## Description of the task
Keeping every line intact, repeat the data word for word.

## Recorded data
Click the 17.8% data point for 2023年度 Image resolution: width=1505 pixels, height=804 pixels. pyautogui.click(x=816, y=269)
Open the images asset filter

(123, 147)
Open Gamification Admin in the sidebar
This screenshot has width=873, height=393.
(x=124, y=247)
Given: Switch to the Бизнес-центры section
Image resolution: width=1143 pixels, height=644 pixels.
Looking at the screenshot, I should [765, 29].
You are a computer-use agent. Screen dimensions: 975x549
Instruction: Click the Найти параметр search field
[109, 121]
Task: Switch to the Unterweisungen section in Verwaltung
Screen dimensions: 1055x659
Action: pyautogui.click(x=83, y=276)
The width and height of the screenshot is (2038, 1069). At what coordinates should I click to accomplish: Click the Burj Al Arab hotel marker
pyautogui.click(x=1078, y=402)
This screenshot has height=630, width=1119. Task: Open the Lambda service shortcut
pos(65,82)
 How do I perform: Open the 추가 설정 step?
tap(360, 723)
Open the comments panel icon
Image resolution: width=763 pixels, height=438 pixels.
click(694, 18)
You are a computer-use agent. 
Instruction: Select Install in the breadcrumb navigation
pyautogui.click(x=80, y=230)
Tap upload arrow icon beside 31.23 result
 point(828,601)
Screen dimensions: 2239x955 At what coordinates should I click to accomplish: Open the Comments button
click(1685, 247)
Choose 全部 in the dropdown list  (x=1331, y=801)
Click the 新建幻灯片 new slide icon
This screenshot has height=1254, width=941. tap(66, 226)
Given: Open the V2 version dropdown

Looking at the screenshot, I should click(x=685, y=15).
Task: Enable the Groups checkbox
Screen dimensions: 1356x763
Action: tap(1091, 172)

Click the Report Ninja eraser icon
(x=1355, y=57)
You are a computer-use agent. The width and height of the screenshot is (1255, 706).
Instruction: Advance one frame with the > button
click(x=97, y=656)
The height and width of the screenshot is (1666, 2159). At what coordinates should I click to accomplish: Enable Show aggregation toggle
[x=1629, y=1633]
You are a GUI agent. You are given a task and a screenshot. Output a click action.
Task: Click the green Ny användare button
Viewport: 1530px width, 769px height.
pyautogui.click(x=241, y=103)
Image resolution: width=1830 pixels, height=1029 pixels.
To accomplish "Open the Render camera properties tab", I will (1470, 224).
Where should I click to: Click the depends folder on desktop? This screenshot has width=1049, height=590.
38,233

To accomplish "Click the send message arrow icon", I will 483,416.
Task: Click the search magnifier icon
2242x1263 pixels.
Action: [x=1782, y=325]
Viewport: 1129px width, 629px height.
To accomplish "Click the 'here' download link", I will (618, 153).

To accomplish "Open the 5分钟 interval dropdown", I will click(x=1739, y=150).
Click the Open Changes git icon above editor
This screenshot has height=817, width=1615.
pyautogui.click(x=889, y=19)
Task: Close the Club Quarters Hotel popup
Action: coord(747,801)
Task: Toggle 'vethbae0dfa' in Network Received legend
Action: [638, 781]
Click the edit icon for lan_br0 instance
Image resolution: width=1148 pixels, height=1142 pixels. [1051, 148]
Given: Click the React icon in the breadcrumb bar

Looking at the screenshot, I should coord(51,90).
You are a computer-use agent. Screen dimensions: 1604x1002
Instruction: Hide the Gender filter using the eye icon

## Exercise response
Click the 17.8% data point for 2023年度 Image resolution: width=1505 pixels, height=804 pixels. pyautogui.click(x=816, y=269)
Open the images asset filter

(123, 147)
Open Gamification Admin in the sidebar
This screenshot has width=873, height=393.
(x=124, y=247)
Given: Switch to the Бизнес-центры section
Image resolution: width=1143 pixels, height=644 pixels.
Looking at the screenshot, I should [765, 29].
You are a computer-use agent. Screen dimensions: 975x549
Instruction: Click the Найти параметр search field
[109, 121]
Task: Switch to the Unterweisungen section in Verwaltung
Screen dimensions: 1055x659
Action: pyautogui.click(x=83, y=276)
The width and height of the screenshot is (2038, 1069). At what coordinates should I click to accomplish: Click the Burj Al Arab hotel marker
pyautogui.click(x=1078, y=402)
This screenshot has height=630, width=1119. Task: Open the Lambda service shortcut
pos(65,82)
 How do I perform: Open the 추가 설정 step?
tap(360, 723)
Open the comments panel icon
Image resolution: width=763 pixels, height=438 pixels.
click(694, 18)
You are a computer-use agent. 
Instruction: Select Install in the breadcrumb navigation
pyautogui.click(x=80, y=230)
Tap upload arrow icon beside 31.23 result
 point(828,601)
Screen dimensions: 2239x955 At what coordinates should I click to accomplish: Open the Comments button
click(1685, 247)
Choose 全部 in the dropdown list  (x=1331, y=801)
Click the 新建幻灯片 new slide icon
This screenshot has height=1254, width=941. tap(66, 226)
Given: Open the V2 version dropdown

Looking at the screenshot, I should click(x=685, y=15).
Task: Enable the Groups checkbox
Screen dimensions: 1356x763
Action: tap(1091, 172)

Click the Report Ninja eraser icon
(x=1355, y=57)
You are a computer-use agent. The width and height of the screenshot is (1255, 706).
Instruction: Advance one frame with the > button
click(x=97, y=656)
The height and width of the screenshot is (1666, 2159). At what coordinates should I click to accomplish: Enable Show aggregation toggle
[x=1629, y=1633]
You are a GUI agent. You are given a task and a screenshot. Output a click action.
Task: Click the green Ny användare button
Viewport: 1530px width, 769px height.
pyautogui.click(x=241, y=103)
Image resolution: width=1830 pixels, height=1029 pixels.
To accomplish "Open the Render camera properties tab", I will (1470, 224).
Where should I click to: Click the depends folder on desktop? This screenshot has width=1049, height=590.
38,233

To accomplish "Click the send message arrow icon", I will 483,416.
Task: Click the search magnifier icon
2242x1263 pixels.
Action: [x=1782, y=325]
Viewport: 1129px width, 629px height.
To accomplish "Click the 'here' download link", I will (618, 153).

To accomplish "Open the 5分钟 interval dropdown", I will click(x=1739, y=150).
Click the Open Changes git icon above editor
This screenshot has height=817, width=1615.
pyautogui.click(x=889, y=19)
Task: Close the Club Quarters Hotel popup
Action: coord(747,801)
Task: Toggle 'vethbae0dfa' in Network Received legend
Action: [638, 781]
Click the edit icon for lan_br0 instance
Image resolution: width=1148 pixels, height=1142 pixels. [1051, 148]
Given: Click the React icon in the breadcrumb bar

Looking at the screenshot, I should coord(51,90).
You are a computer-use agent. Screen dimensions: 1604x1002
Instruction: Hide the Gender filter using the eye icon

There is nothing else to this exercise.